Goods and services. A wide range of products are produced in the printing industry. In addition to magazines, What Is A Printing Company, and some small newspapers, other examples of printed products include direct mail, labels, manuals, and marketing material.

Less obvious printed goods include memo pads, business order forms, checks, maps, T-shirts, and packaging. The industry also includes establishments that provide quick printing of documents for the consumer or support services, such as prepress, embossing, What Is A Printing Company, finishing, and mailing. Industry organization. The printing industry is broken into 12 segments that generally reflect the major type of printing method that is used at the establishment or product that is produced.

Establishments that use printing plates, or some other form of image carrier, to distribute ink to paper, are broken into Zions Data Services Company industry segments: lithography, flexography, gravure, screen printing, and letterpress. Lithography lends itself to computer composition and the economical use of color, which accounts for its dominance.

Commercial lithographic printing establishments make up the largest segment of the industry, accounting for about 39 percent of employment and about 29 percent of total establishments. Flexography uses printing plates made of rubber or plastic. It is a high-speed process that uses fast-drying inks and can be used on a variety of materials, including labels, shopping bags, milk cartons, and corrugated boxes.
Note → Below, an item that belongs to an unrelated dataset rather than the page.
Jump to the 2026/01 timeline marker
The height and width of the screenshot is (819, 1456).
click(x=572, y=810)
Gravure's high-quality reproduction, flexible pagination and formats, and consistent print quality have won it a significant share of packaging and product National Casualty Company Workers Compensation. Screen printing prints designs on clothes and other fabric items, such as hats and napkins. Where letterpress is still used, it prints images from the raised surfaces on which ink sits.

The raised surfaces are generated by means of casting, acid etching, or photoemulsion. These include electronic, electrostatic, or inkjet printing, and are used mainly for copying, duplicating, and specialty printing.
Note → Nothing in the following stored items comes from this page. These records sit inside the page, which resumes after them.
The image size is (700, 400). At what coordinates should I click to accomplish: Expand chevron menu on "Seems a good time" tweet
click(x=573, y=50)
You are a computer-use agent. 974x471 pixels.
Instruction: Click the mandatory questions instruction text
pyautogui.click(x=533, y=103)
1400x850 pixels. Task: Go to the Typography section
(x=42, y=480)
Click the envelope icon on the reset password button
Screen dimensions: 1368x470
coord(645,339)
Oxford West Telephone Company printing, also known as "variable data printing," offers quick turnaround capabilities and the ability to personalize printed materials.

Quick printing is the industry's third largest segment in terms of the number of jobs and is the industry's second largest segment in terms of number of establishments. Many of these establishments have expanded into other office-related services, such as offering shipping and selling office supplies to satisfy the small business user.
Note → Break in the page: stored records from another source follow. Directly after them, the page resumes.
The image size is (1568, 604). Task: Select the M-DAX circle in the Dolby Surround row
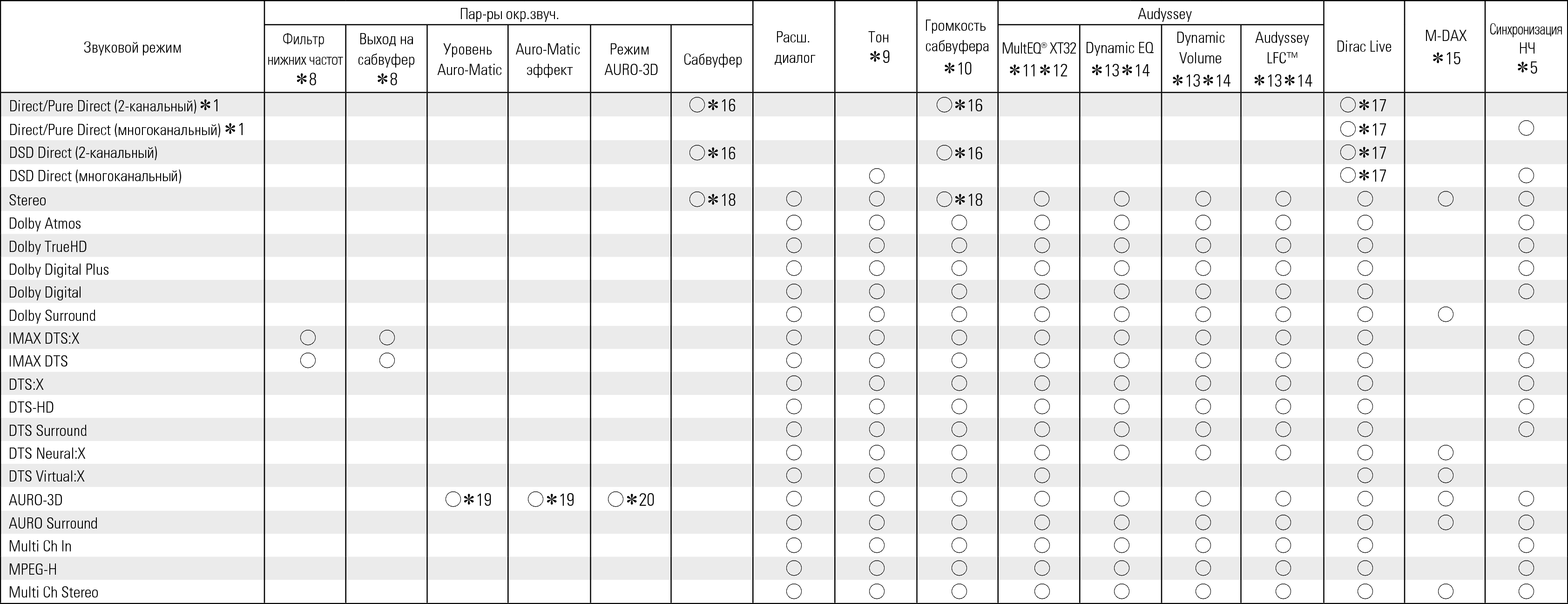click(1445, 314)
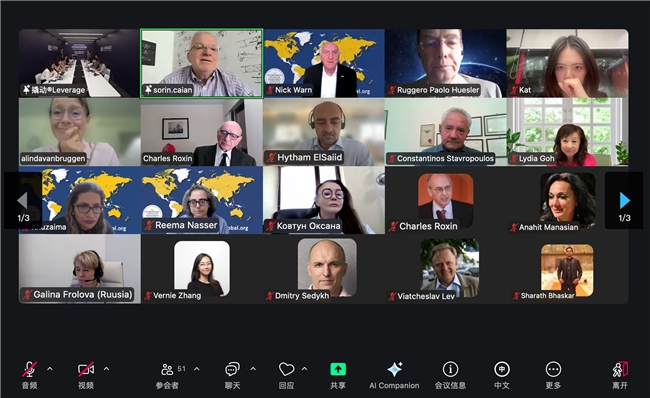
Task: Open reactions heart icon
Action: coord(286,369)
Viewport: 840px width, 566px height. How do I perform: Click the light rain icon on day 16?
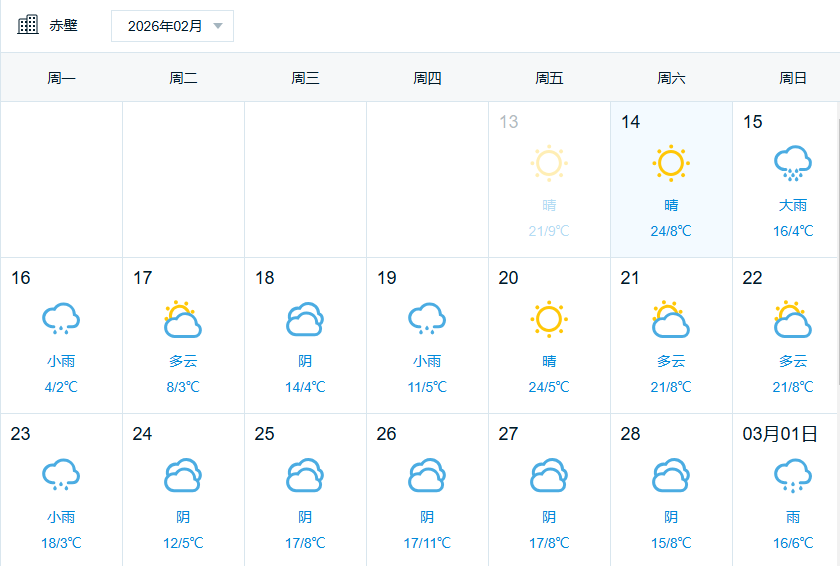coord(61,319)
Other segments of the printing industry include establishments that provide specialty services to the printing industry, such as prepress services, trade binding, enhancement finishing or specialty detailing and related work.

Recent developments. The printing industry, like many other industries, continues to undergo technological changes, as computers and technology alter the manner in which work is performed. Instead of cutting and pasting articles by hand, workers now produce entire publications on a computer, complete with artwork and graphics.

Columns can be displayed and arranged on the computer screen exactly as they will appear in print, and then be printed. What Is A Printing Company all prepress work is computerized, and prepress workers need considerable training in computer software and graphic communications. Technology has also affected the printing process itself. Printing machine operators, also known as press operators, increasingly use computers to make adjustments to printing presses in order to complete a job.

The same is also true of bindery and other finishing workers. Digital printing has become the fastest growing industry segment as printers embrace this technology. Printing processes today use scanners and digital cameras to input images and computers to format the graphic images prior to printing.

Digital printing is transforming prepress operations as well as the printing process. It eliminates much of the lengthy process in manually transferring materials to the printing press by directly transferring digital files to an electronically driven output device.

The printing industry is What Is A Printing Company taking on new tasks that provide further value for customers. This means customers can now have their finished products labeled, packaged, and shipped directly by printing companies. Other ancillary services that printers may offer to attract new customers include database management, mailing, warehousing, and Web-based order and design work for clients who want to fill out design templates on the Internet rather than creating original design work.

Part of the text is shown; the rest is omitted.